# NDSU Stats Project



## ND_duckman (Feb 17, 2006)

Hey everyone,

I am working on project for a NDSU Stats class. I want to see if more ducks (any species) or geese (light + dark) were harvested by individual hunters in North Dakota this past 2006 fall season. So please post up your totals for your ducks and geese harvested this year. Thanks in advance, all the help is appreciated. I will try and post the finished project when it is completed.


----------



## justund223 (Aug 28, 2006)

being a fellow student.... i'll be the first to help. 55 canada geese, no light, 70 ducks


----------



## maanjus11 (Nov 17, 2006)

are you a NRM major? didn't shoot any geese in ND this year...


----------



## waterfowl stocker (Sep 13, 2006)

25 geese, and 125 ducks, whats stats class are you in??


----------



## USSapper (Sep 26, 2005)

25 geese and probably 50 mallards


----------



## ND_duckman (Feb 17, 2006)

I am an NRM major, and its for Stats 330. If any of you don't want to put your totals up on the thread you can just PM them to me also.

Thanks.


----------



## maanjus11 (Nov 17, 2006)

Hey, yeah I didn't read your questions thoroughly. I didn't shoot any geese in ND last year, but I probably harvested 30 to 35 ducks. A very mixed bag from bluebills to mallards. Anyway, I used to be in the NRM program at NDSU and remember taking the class. Just thought I'd ask. It's a pretty cool major to have. I sometimes wish I would have stuck it out, but I changed majors. Anyway best of luck with your project, let us know how it goes and good luck in the program.


----------



## tshelmer (Oct 16, 2006)

I'm one of oyur famous out of state hunters.

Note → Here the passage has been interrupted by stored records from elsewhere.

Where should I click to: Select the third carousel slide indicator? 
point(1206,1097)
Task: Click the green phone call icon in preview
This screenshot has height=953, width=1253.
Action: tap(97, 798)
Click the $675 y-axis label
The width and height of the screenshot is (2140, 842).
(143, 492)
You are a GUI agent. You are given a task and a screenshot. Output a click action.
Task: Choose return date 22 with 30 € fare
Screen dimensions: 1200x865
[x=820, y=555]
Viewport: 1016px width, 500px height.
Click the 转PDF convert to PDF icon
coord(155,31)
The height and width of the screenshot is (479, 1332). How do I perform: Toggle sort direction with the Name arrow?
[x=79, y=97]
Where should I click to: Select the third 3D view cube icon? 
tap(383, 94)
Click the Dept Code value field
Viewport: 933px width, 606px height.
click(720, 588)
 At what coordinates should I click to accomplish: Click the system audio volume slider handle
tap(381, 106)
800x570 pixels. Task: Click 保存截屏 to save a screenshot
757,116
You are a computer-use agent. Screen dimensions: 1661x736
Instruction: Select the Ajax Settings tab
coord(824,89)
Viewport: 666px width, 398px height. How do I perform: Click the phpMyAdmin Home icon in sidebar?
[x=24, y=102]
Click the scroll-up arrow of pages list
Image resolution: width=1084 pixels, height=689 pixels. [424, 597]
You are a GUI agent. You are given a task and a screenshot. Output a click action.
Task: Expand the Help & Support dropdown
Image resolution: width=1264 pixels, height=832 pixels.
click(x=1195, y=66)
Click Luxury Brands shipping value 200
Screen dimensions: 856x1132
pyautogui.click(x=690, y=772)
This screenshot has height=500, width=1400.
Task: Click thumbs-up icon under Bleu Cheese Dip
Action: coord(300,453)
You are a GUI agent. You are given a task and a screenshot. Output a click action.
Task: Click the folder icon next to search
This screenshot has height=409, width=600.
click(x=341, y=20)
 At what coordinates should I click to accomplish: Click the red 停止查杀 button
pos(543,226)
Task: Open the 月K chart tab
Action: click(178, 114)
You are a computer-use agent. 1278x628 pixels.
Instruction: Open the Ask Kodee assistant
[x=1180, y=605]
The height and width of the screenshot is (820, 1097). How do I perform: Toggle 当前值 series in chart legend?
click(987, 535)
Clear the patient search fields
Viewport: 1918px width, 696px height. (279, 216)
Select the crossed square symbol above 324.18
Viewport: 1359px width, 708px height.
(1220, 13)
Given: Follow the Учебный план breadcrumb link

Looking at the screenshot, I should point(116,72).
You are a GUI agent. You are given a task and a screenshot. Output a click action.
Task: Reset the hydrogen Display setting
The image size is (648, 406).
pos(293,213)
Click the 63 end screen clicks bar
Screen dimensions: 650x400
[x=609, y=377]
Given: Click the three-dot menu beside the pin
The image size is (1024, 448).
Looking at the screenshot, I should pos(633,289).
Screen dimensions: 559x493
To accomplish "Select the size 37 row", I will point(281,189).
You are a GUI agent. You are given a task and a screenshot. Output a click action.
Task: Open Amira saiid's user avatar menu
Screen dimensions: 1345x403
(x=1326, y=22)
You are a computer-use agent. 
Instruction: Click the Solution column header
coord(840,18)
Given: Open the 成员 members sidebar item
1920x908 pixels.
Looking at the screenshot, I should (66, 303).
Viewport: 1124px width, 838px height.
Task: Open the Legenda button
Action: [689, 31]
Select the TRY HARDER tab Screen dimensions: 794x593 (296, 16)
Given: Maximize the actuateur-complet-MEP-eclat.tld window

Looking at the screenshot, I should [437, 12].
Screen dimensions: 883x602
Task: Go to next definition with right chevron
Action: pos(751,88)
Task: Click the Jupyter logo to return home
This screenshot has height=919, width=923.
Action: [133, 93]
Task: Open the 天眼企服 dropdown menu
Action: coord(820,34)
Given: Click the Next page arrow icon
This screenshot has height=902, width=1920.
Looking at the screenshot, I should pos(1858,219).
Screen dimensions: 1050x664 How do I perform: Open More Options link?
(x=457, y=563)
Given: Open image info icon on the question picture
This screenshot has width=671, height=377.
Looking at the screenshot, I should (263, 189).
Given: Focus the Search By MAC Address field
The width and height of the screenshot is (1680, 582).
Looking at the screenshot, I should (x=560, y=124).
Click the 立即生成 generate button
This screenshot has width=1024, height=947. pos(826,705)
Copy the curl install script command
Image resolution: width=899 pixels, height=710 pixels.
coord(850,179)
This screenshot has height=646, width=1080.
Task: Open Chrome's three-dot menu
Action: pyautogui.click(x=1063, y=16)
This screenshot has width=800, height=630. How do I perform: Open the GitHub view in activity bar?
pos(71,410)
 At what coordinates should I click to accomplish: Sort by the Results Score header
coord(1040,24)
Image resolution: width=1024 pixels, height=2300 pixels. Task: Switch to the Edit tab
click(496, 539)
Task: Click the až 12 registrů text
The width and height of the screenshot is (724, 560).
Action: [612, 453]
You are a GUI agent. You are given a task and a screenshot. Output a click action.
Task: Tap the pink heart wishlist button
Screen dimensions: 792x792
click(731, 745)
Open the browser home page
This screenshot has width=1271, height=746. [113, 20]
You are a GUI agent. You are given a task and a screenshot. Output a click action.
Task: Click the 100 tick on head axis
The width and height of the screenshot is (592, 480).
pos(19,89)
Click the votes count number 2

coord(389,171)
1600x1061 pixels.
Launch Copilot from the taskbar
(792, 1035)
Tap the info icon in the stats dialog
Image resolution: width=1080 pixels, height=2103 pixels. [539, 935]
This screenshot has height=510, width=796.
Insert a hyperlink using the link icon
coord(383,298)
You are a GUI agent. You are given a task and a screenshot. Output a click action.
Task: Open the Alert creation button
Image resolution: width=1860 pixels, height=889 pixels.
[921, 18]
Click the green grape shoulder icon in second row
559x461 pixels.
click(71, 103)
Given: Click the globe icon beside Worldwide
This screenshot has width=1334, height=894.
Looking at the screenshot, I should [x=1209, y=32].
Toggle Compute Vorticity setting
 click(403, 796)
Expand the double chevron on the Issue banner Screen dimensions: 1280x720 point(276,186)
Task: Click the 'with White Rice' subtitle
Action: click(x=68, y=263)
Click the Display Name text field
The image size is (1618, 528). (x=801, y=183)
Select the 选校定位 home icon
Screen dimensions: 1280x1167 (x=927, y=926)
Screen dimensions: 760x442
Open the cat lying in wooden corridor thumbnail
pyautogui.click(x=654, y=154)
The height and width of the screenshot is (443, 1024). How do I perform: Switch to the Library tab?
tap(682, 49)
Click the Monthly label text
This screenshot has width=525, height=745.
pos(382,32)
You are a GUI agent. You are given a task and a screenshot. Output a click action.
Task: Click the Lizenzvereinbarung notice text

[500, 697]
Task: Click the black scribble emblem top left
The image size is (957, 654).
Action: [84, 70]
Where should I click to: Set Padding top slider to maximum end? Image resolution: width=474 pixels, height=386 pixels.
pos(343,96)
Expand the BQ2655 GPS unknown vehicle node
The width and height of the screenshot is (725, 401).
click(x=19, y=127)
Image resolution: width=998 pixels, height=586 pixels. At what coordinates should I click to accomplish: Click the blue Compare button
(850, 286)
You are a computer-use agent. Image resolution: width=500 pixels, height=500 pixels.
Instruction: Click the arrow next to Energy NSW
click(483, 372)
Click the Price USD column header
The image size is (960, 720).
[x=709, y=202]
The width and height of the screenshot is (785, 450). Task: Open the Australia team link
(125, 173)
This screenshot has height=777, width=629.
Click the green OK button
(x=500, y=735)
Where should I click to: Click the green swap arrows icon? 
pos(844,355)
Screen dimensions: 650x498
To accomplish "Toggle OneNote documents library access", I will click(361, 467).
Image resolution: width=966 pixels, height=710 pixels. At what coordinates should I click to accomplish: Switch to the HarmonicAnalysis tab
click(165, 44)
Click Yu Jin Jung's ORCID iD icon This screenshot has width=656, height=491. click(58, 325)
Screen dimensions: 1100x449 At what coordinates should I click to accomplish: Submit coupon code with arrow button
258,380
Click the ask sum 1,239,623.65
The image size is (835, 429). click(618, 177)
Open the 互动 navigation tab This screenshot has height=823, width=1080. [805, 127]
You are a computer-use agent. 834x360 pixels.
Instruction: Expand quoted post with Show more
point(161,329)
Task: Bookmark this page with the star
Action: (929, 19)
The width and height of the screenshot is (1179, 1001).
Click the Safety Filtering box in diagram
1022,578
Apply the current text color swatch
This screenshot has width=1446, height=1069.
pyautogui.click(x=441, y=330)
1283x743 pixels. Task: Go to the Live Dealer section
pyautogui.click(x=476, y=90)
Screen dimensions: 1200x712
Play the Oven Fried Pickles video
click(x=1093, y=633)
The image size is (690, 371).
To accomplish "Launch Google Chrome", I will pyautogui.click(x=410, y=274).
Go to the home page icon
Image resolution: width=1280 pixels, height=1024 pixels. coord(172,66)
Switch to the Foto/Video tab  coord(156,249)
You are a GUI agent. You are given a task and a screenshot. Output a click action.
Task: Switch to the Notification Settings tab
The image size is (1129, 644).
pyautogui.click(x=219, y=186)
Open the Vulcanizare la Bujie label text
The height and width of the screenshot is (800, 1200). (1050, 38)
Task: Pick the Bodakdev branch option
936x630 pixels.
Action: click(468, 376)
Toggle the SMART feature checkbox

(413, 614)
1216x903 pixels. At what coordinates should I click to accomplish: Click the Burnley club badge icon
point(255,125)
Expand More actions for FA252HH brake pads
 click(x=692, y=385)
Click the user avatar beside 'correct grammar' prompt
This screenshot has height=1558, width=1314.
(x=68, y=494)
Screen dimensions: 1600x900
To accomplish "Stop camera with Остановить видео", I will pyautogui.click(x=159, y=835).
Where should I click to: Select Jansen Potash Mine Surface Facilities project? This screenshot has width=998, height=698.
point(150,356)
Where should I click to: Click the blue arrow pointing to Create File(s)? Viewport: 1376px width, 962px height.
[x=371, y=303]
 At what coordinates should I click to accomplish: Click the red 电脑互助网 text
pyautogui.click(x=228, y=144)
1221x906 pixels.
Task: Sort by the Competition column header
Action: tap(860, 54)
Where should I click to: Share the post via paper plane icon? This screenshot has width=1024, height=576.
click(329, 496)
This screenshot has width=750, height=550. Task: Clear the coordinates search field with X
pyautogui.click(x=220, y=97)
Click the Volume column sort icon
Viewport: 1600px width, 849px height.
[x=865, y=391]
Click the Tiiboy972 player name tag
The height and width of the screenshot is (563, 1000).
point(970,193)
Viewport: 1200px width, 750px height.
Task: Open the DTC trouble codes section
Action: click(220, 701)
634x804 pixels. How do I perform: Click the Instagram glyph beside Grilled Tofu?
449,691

80 Snows/Blues/Specs and only 20 ducks


----------



## ND_duckman (Feb 17, 2006)

Since not many people are posting, how about totals from other states besides ND.


----------



## diver_sniper (Sep 6, 2004)

40 canadas, 40 ducks. wasnt much of a season, if we didnt do something to screw ourselves, lady luck did it for us :eyeroll:


----------



## jwdinius1 (Dec 14, 2006)

hey that project sounds cool, ur lucky,my little 15yr old bro keeps totals of our five person group, and i just gave him buzz and we got 282 darks,
220 light geese, and roughly 300 ducks mostly greenies, but galdwell, and weigon in the early here, shoot me the stats when ur done that sounds cool
good luck
:beer:


----------



## ND_duckman (Feb 17, 2006)

Thanks to everyone who has posted already. I do still need a few more people to put up their totals so I can have more data for the project.

Thanks.


----------



## dakota31400 (Jun 10, 2006)

Geese: just a few more, not significant
Ducks: Far Less Mallards, More Gadwall. Overall, much less.


----------



## buckmaster (Apr 16, 2003)

Our group shot 97 canadas, and 70 snows in on hunt in ND and 139 canadas in MT this season North Dakota wasn't so good but our montana trip was awesome. No ducks. I wish I would have had a cool project like this when I was in stats @ SU Let me know how it turns out


----------



## ND_duckman (Feb 17, 2006)

I will definately post the finished project when it is completed.


----------



## drakespanker12 (Aug 28, 2006)

about 200 darks about 50 light geese and roughly 100 ducks mostly gaddies and mallards between 7 guys


----------



## dukegoose (Jul 17, 2006)

In ND 15 big boys and about 25 mallards.


----------



## sugerfree (Feb 17, 2007)

in oregon, I got 47 ducks this season and 2 geese while duck hunting.


----------



## Architect414 (Nov 9, 2006)

Our group got 233 darks, 19 lights and 352 ducks this season. Hope this isn't to late to help. Glad I could help a fellow student.


----------